軍人たちの社交場にタイムスリップ『旧弘前偕行社』で明治の息吹を感じる
ひろさき いとうです。
先日、弘前市にある 重要文化財『旧弘前偕行社』を訪ねてみました。
明治40年に建てられたこの洋風建築は、もともと旧陸軍第八師団の将校たちが集う社交場として利用されていた場所です。

建物の正面玄関は現在駐車禁止のため利用できません。
県外から訪れる方にはやや不便かもしれませんが、入口近くに専用駐車場が用意されています。

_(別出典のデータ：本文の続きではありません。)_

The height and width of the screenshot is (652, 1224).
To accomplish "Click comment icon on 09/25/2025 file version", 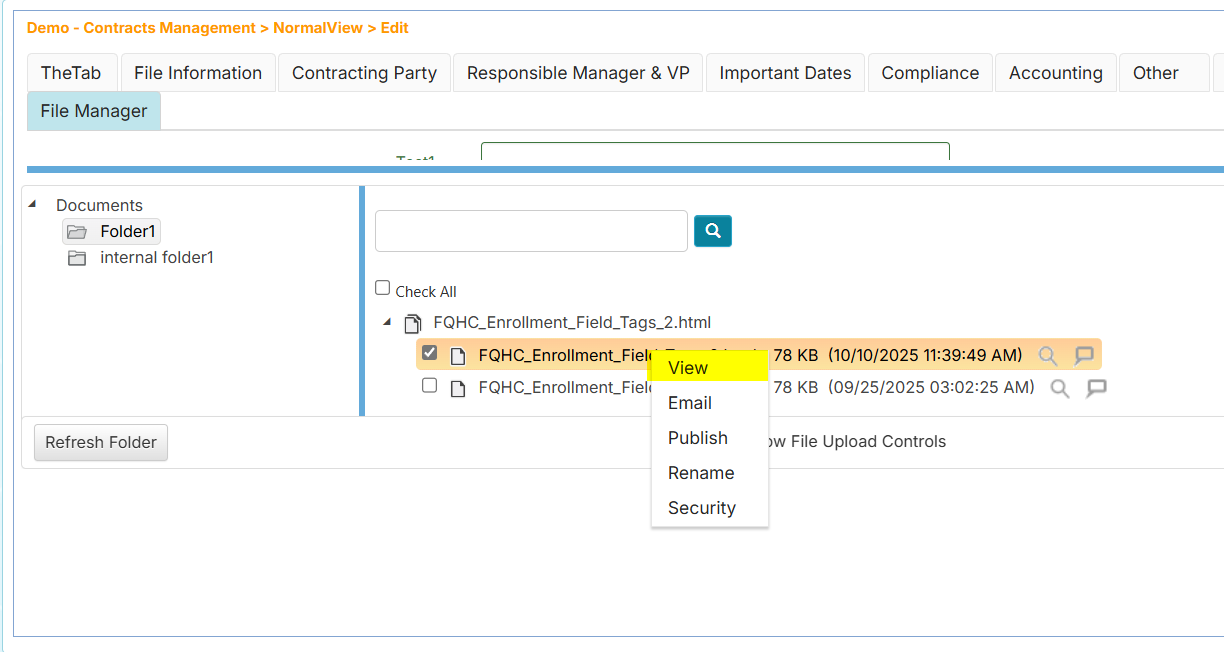I will pyautogui.click(x=1097, y=388).
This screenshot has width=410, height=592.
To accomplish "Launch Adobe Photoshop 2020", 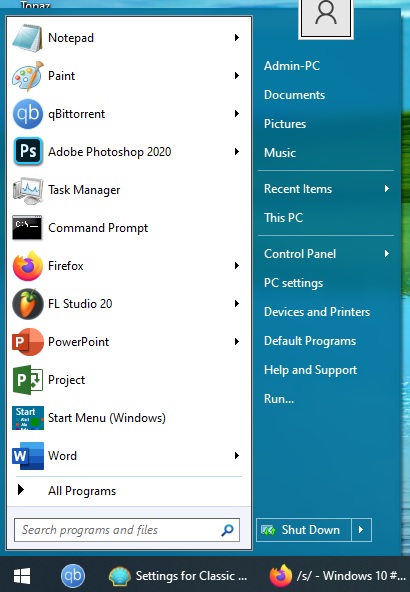I will [128, 152].
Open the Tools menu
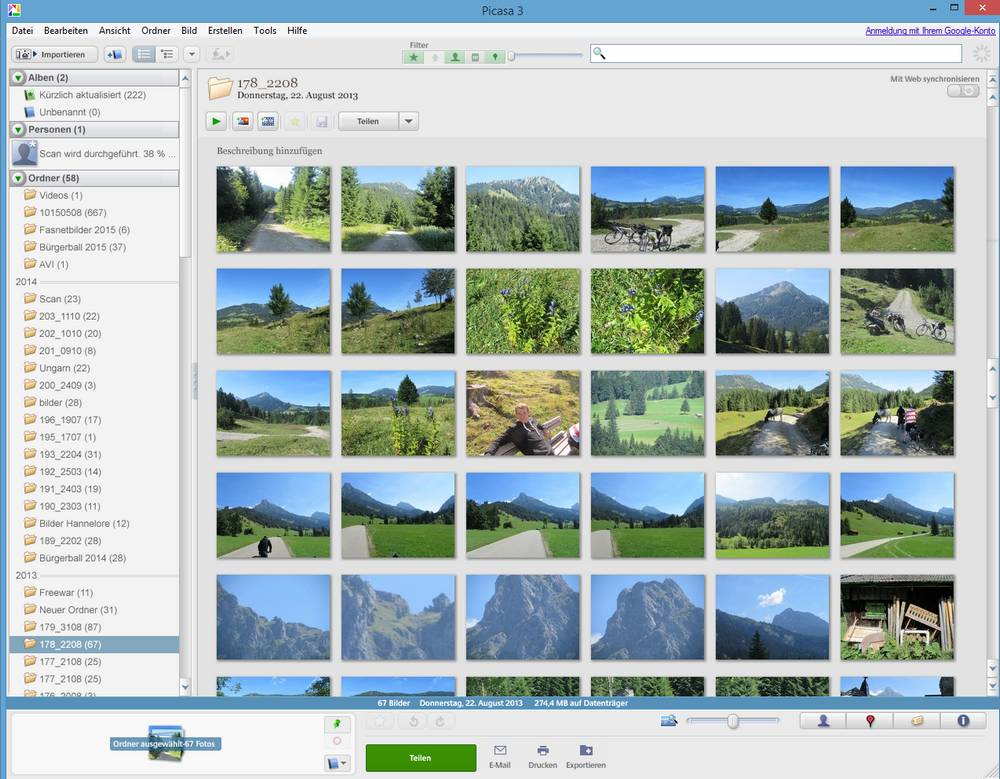Screen dimensions: 1000x779 265,30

駐車場は建物手前の信号を左折すると、すぐ右手に駐車場が見えてきます。


入場口は正面ではなく、建物に向かって左手側。

ここです。
ここからは、写真の掲載はできませんが、文章で状況をお伝えします。
まず受付を抜けると目に飛び込んでくるのは長い木製の廊下です。
壁際には外套掛けのフックがずらりと並んでいて、当時この場所に軍服のコートがぎっしりと掛けられていた光景を想像すると、ただの古い建物が一気に“歴史の舞台”へと変わります。
窓際にはパネル展示が並んでいますが、足元の板張り廊下は往時の趣をそのまま残しています。
歩くたびにわずかにきしむ音が響き、時間をさかのぼるような感覚を味わえます。
館内にはホールや応接室、客室などがあり、各部屋の照明にはそれぞれ異なる細工が施されています。
豪華というより、明治らしい洒落た意匠で、つい一つひとつ見比べたくなります。
建物の裏側に回っても、正面とは違った趣が楽しめます。
洋風建築特有のドーマー窓や装飾の細かさは、裏側から眺めると一層際立ちます。
旧弘前偕行社は「弘前市民なら名前は知っているけれど、入ったことがある人は少ない」という存在かもしれません。
しかし、大人300円(ガイドなし)という気軽な料金で、弘前の明治の空気を肌で感じられる貴重な場所です。
歴史好きはもちろん、建築に興味のある方にもおすすめできるスポットです。